Undeterred, Corso pressed on past the prophesized six-month termination date, and after a year of suffering in relative silence, decided enough was enough. “If I had problems, I realized I just had to deal with them myself,” she says, “because no one would stand up for me but me. So, I became my own strongest advocate.”

Moving Up

It was the mid-1980s, and laws were also beginning to shift. Ultimately, Corso ended up managing the very team that had originally shunned her. “It really was kind of funny,” she remembers, “because they basically had to elect a new leader after the previous guy left. And I had done such a good job despite all the challenges I’d faced that they picked me. They really weren’t bad guys. It was just the time we were in.” A little while later, Corso had children, and decided to take a break from work to be a stay-at-home mother.

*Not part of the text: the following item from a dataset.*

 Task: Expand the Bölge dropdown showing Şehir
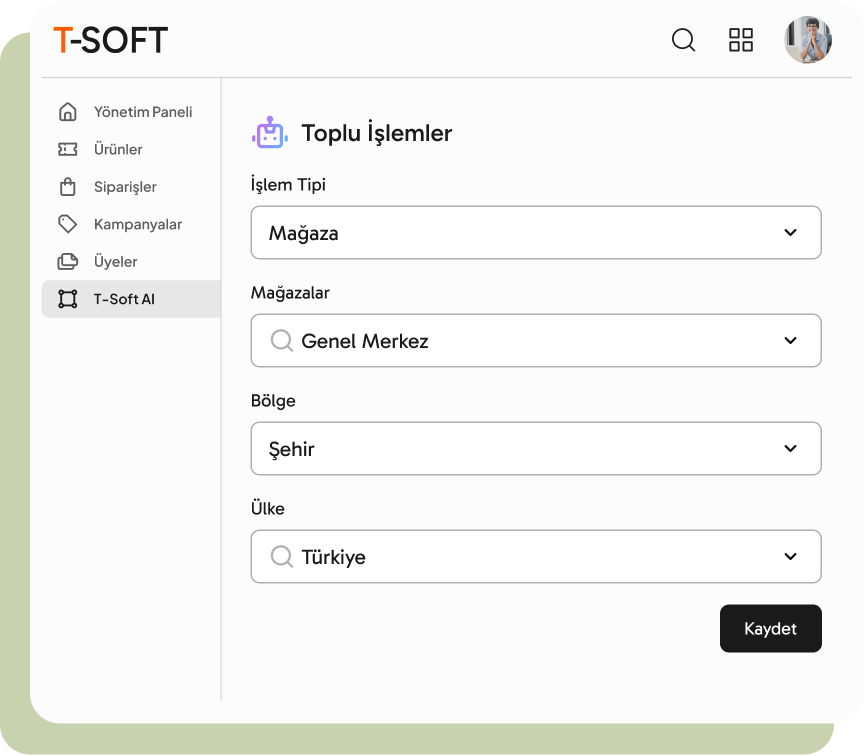[x=535, y=449]
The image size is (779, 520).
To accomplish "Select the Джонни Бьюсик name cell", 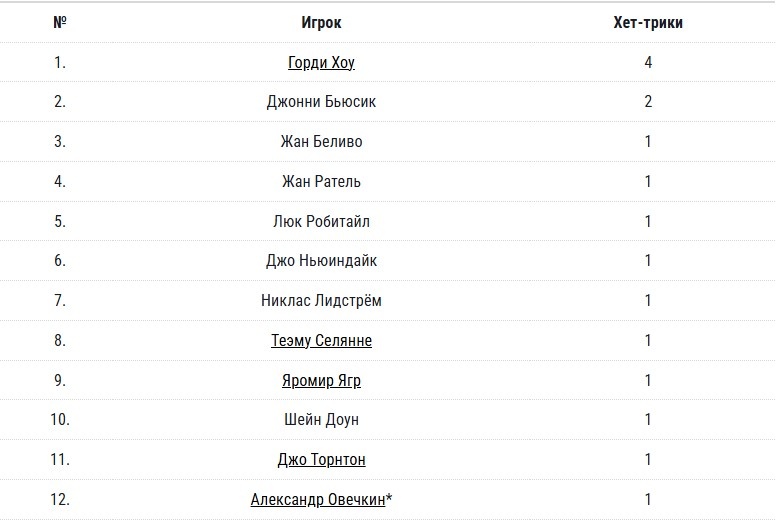I will tap(321, 102).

Ready to go back to work, Corso began hopping around jobs in various engineering roles. She ended up at National Oilwell for a time, leading the wellhead group in the mid-1990s. At Vetco, the next job, she was working 80-hour weeks to survive the downturn, but she hit the glass ceiling—not only was she a woman, but the general perception was that engineers were not good project managers. Leaving Vetco, she went to a large EPCI company to learn how to build spars. “And boy,” she interjects, “that company was like a true, good old boys’ club: male-dominated culture, right up to the boardroom.” She ended up managing their riser systems program, but her career was again stymied by her gender.

On a major project for an independent oil company, a male colleague felt he had to throw his weight around by challenging her competencies in experience and technical know-how. “He told me, ‘I’m not going to have some girl tell me what I need to do on my project,’” she says, not upset, but laughing at the absurdity of the statement, “and so, even though I had a better solution, I just thought, OK, it is what it is.” She moved forward, and the successes kept coming: working for Anadarko and Hess managing their tension-leg platform (TLP) risers. Times were changing, and she was building a name for herself and respect in the oil and gas marketplace.

In possibly her biggest role, Corso went to work for BP during the Macondo Prospect incident. “I was invited to the containment team because I’d been a team player,” she says, “because they knew that I could bring people together. They didn’t want someone who was only about the ‘I’; they wanted someone who understood and could cultivate the ‘we.’”

She ended up co-leading the team that developed the containment system for the incident; an enormous undertaking that not only succeeded, but also became the system used by Marine Well Containment Company (MWCC). “This was something I really was proud of to be a part of,” she says. “We had a huge team, almost 125 people, and we had to understand and trust each other under extreme pressure to get it right–the first time–to develop the concept and go for it. Normally a project this immense takes four years to complete. We did it in three months while still following every stage gate, every regulation, every design code, and every rule. And we did all this, and we built it, installed it, commissioned it, flowed through it, decommissioned it, and put it through the rigors of ‘legal hold.’ It was the only system like it. Basically, that’s how MWCC came about.”

In her latest role, Corso is at Chevron, where she’s done work on the Big Foot TLP for more than two years. This work has mostly been riser system design assurance reviews for the massive project. Something she’s also been eager to do is continue to promote a culture of diversity and inclusion at the company. Corso says that Chevron has a program called MARC: Men Advocating Real Change.

“And what it’s about,” she continues, “isn’t just women, it’s about starting a dialogue, trusting each other, getting to know each other, overcoming misconceptions. Because men and women, people of various cultures—we’re all different, and that’s OK. We don’t have to be the same.”